## Working data
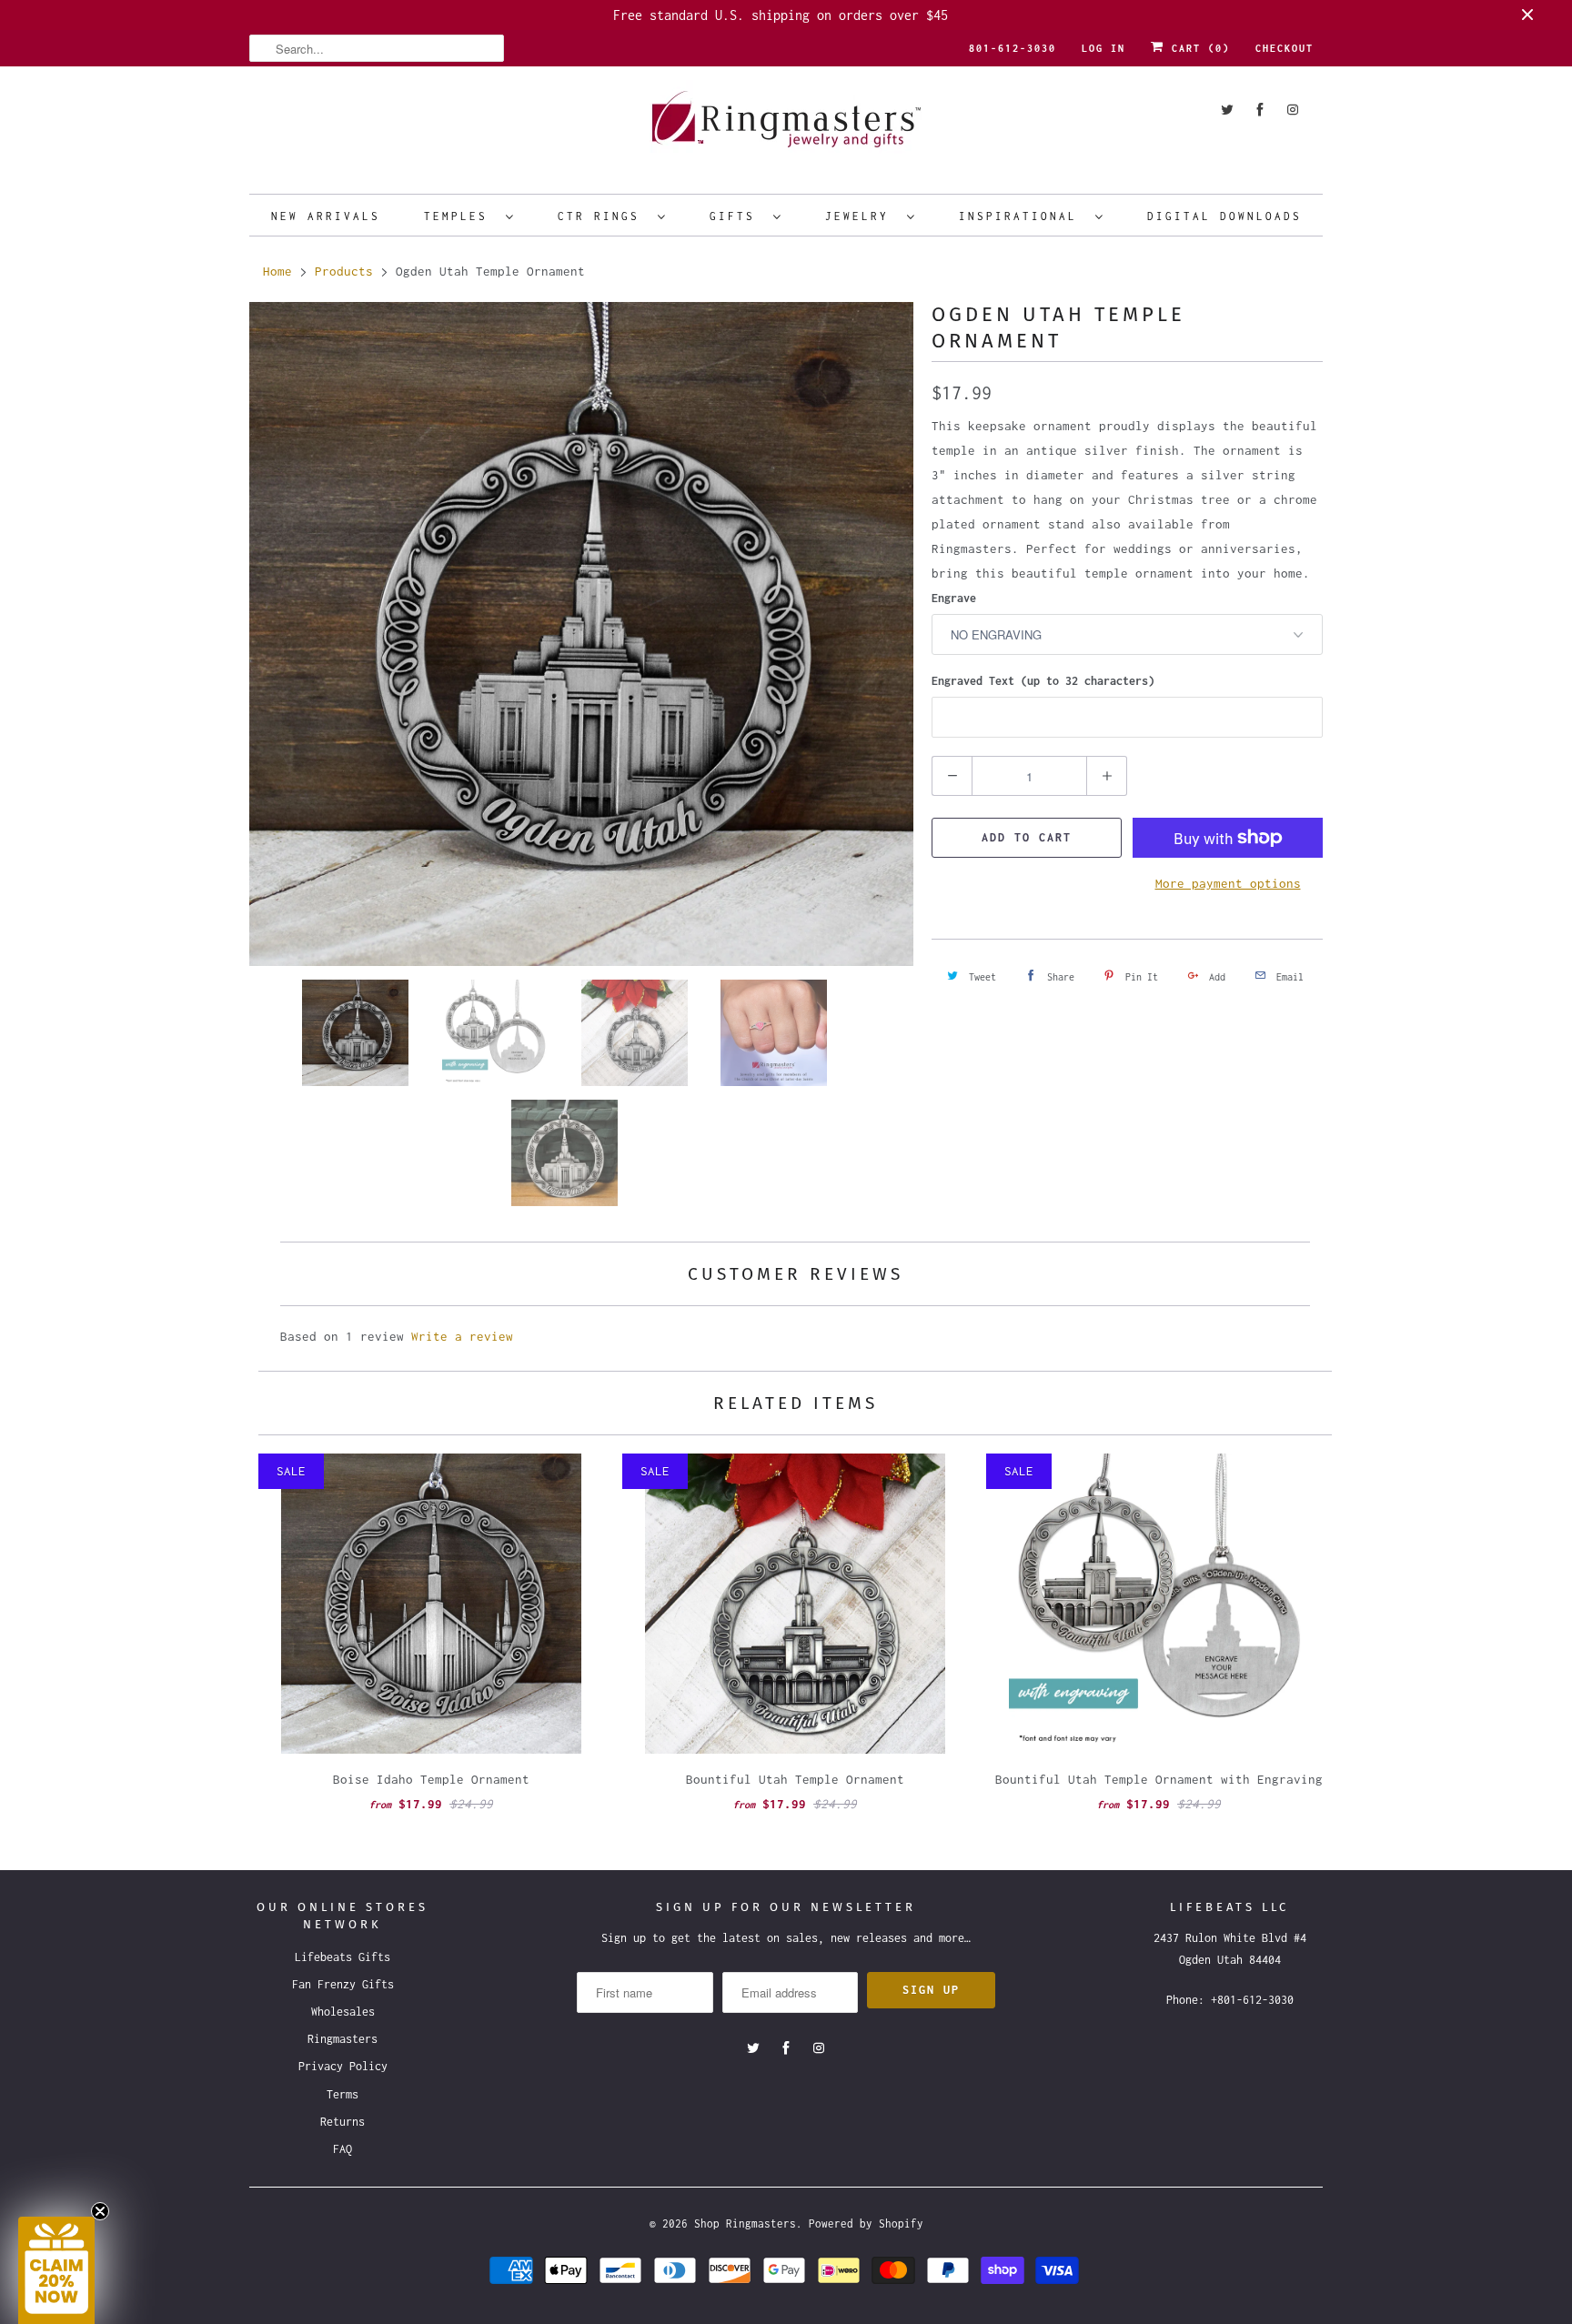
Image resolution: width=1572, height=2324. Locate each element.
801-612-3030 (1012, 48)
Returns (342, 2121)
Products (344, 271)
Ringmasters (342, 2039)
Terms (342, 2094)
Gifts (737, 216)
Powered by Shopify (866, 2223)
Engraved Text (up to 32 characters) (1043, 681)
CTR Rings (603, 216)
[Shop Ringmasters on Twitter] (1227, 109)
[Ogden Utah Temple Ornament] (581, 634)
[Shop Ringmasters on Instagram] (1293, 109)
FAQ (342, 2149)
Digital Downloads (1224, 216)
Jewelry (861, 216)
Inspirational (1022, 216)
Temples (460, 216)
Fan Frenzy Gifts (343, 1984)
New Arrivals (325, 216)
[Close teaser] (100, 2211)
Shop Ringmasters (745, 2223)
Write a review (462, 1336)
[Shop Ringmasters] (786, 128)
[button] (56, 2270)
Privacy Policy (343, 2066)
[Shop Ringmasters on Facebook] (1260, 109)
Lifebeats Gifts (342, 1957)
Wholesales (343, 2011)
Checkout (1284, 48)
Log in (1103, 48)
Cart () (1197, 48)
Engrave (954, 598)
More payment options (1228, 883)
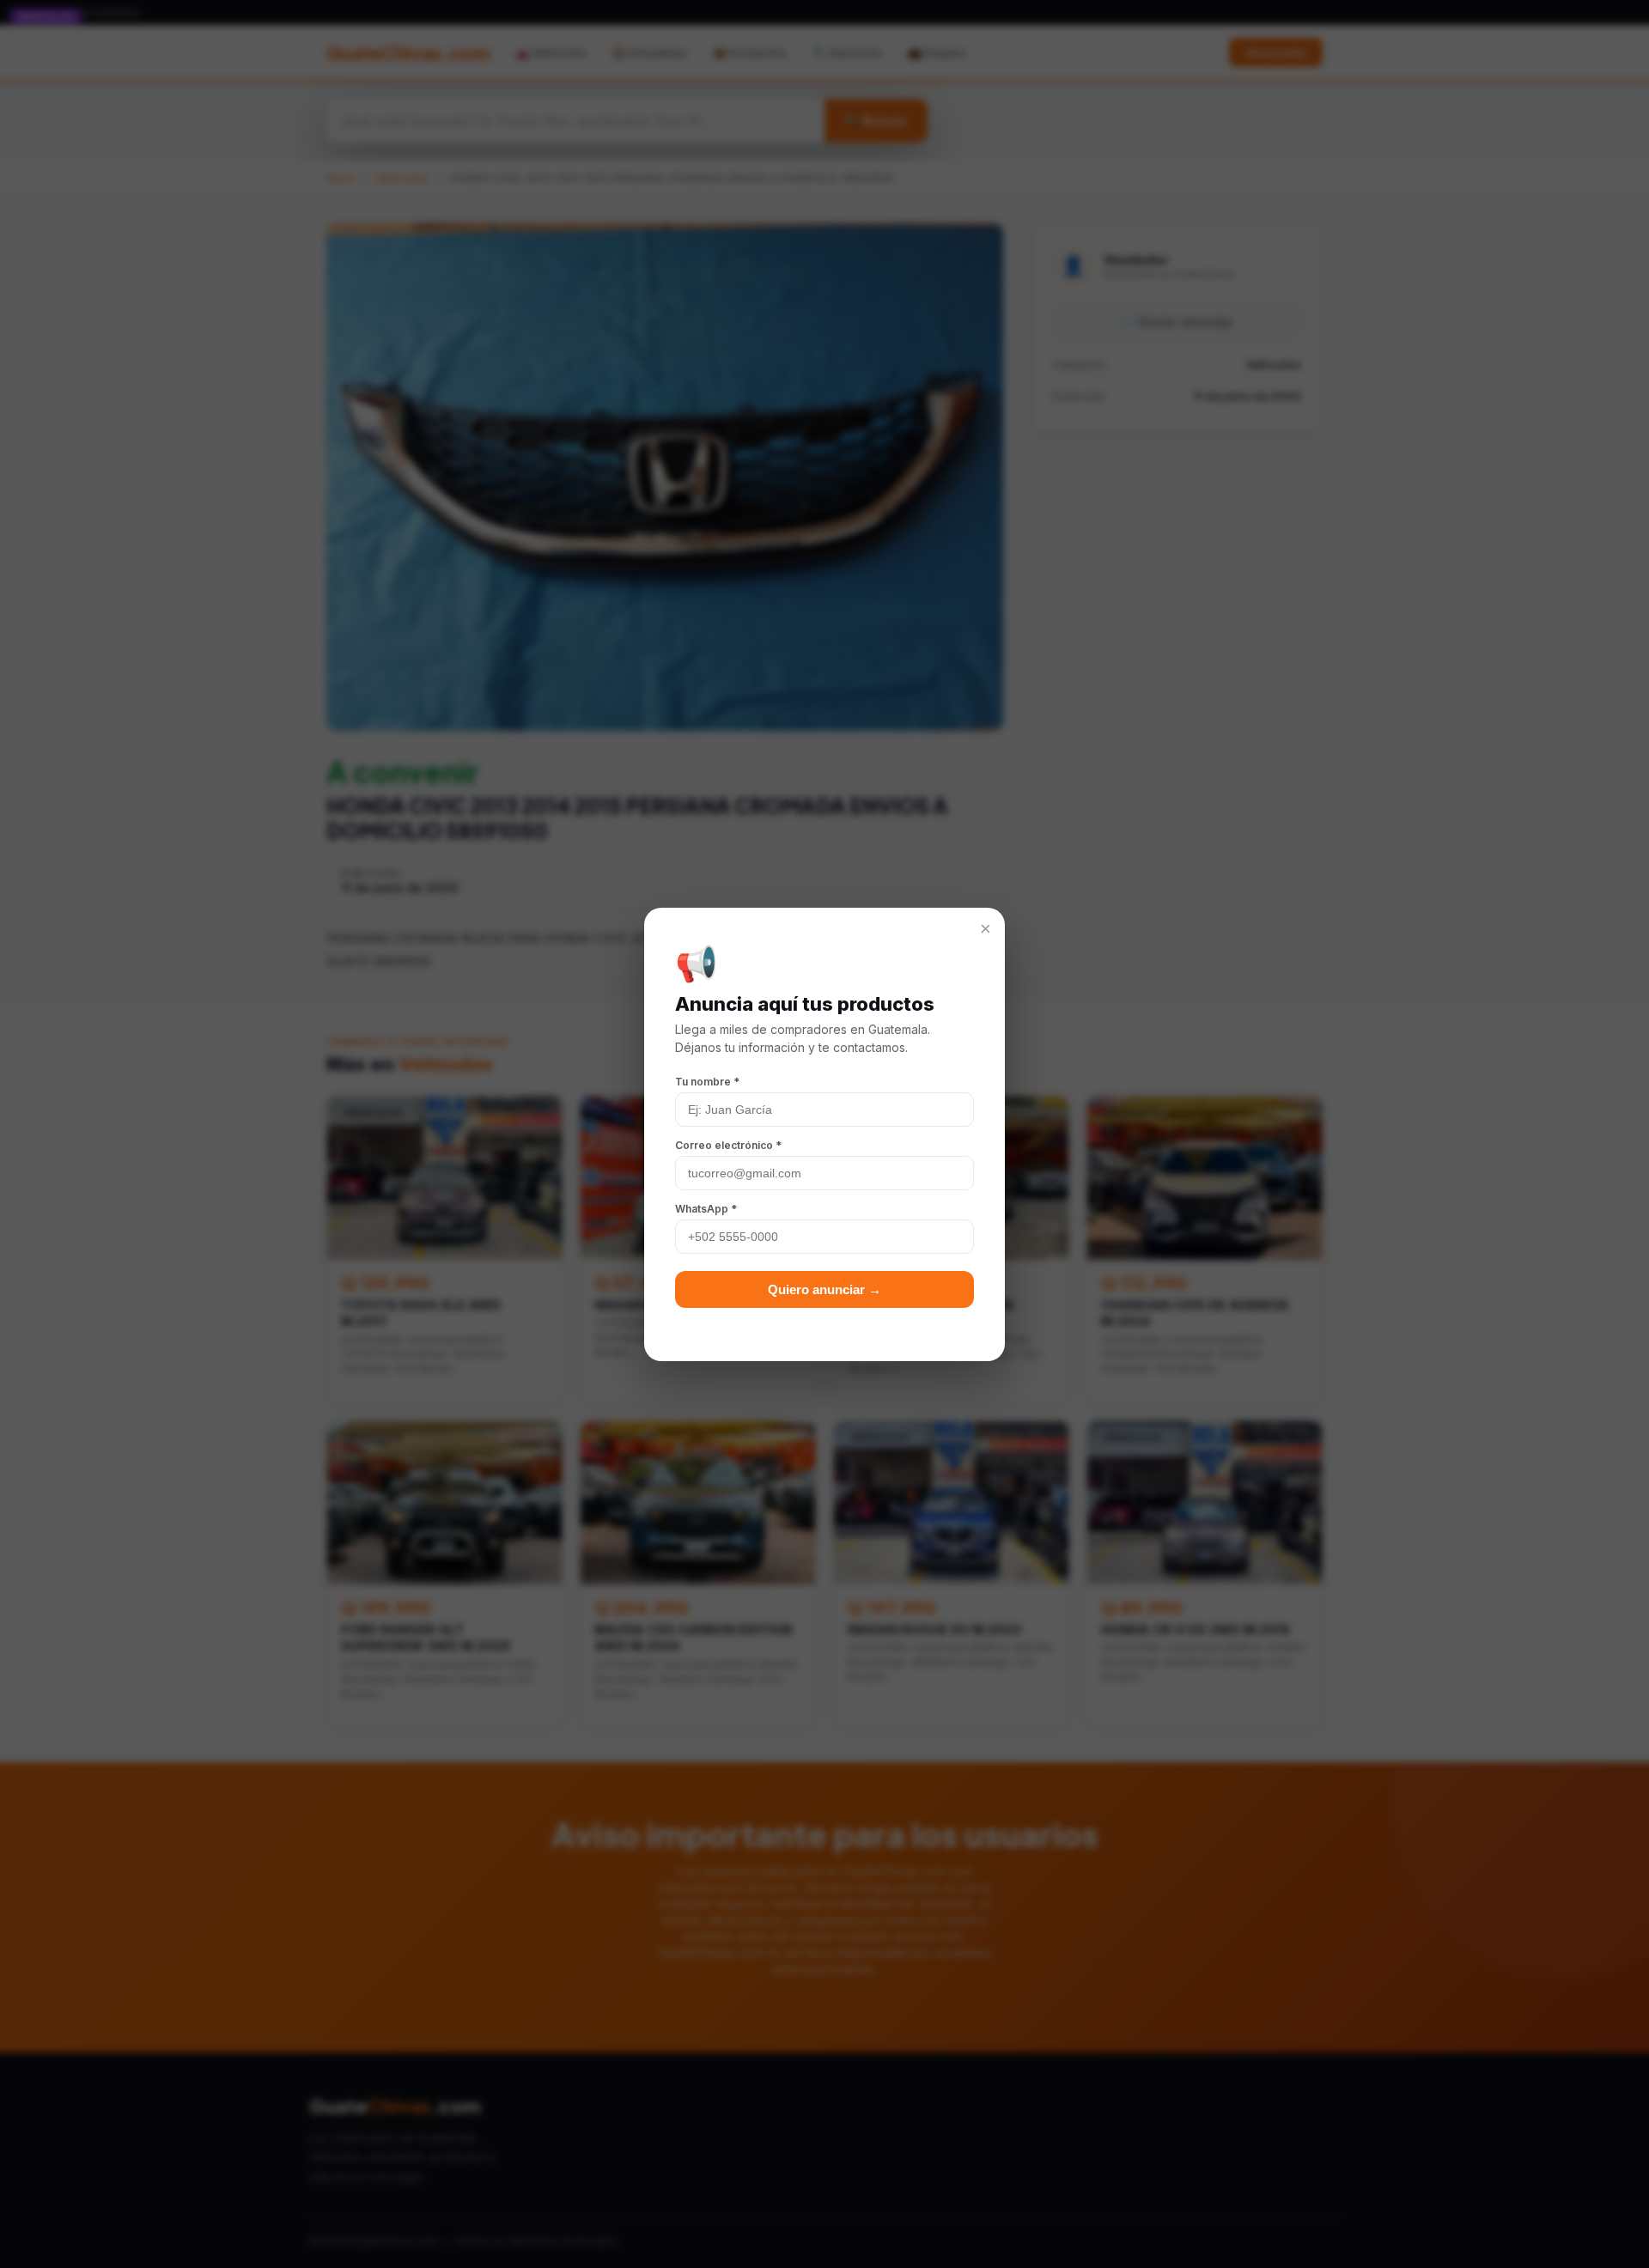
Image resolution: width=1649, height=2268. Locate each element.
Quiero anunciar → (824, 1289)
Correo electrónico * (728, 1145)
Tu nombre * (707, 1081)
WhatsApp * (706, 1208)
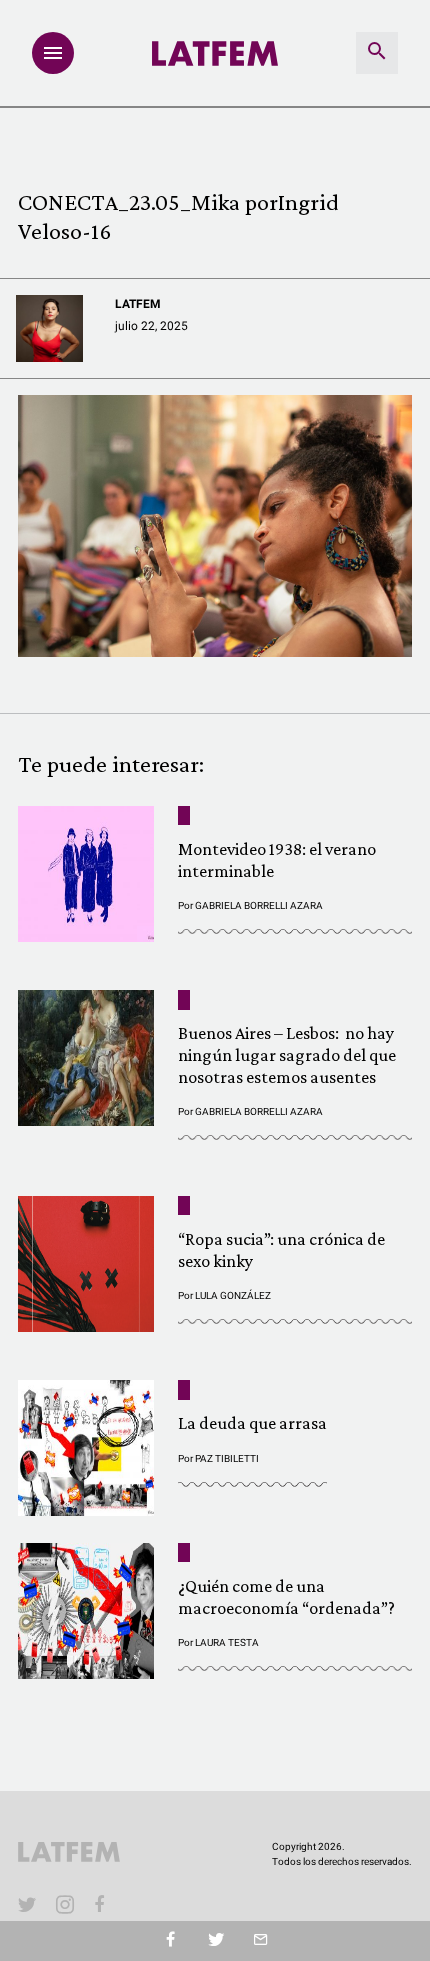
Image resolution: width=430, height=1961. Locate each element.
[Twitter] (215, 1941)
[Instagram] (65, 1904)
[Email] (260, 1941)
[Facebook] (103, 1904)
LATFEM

## What you will do
Copy every line above exactly, leaving no picture in the copy.

## Response for this exercise
Image resolution: width=1572, height=2324. Locate each element.
801-612-3030 (1012, 48)
Returns (342, 2121)
Products (344, 271)
Ringmasters (342, 2039)
Terms (342, 2094)
Gifts (737, 216)
Powered by Shopify (866, 2223)
Engraved Text (up to 32 characters) (1043, 681)
CTR Rings (603, 216)
[Shop Ringmasters on Twitter] (1227, 109)
[Ogden Utah Temple Ornament] (581, 634)
[Shop Ringmasters on Instagram] (1293, 109)
FAQ (342, 2149)
Digital Downloads (1224, 216)
Jewelry (861, 216)
Inspirational (1022, 216)
Temples (460, 216)
Fan Frenzy Gifts (343, 1984)
New Arrivals (325, 216)
[Close teaser] (100, 2211)
Shop Ringmasters (745, 2223)
Write a review (462, 1336)
[Shop Ringmasters] (786, 128)
[button] (56, 2270)
Privacy Policy (343, 2066)
[Shop Ringmasters on Facebook] (1260, 109)
Lifebeats Gifts (342, 1957)
Wholesales (343, 2011)
Checkout (1284, 48)
Log in (1103, 48)
Cart () (1197, 48)
Engrave (954, 598)
More payment options (1228, 883)
Image resolution: width=1649, height=2268. Locate each element.
Quiero anunciar → (824, 1289)
Correo electrónico * (728, 1145)
Tu nombre * (707, 1081)
WhatsApp * (706, 1208)
Image resolution: width=430, height=1961. Locate each element.
[Twitter] (215, 1941)
[Instagram] (65, 1904)
[Email] (260, 1941)
[Facebook] (103, 1904)
LATFEM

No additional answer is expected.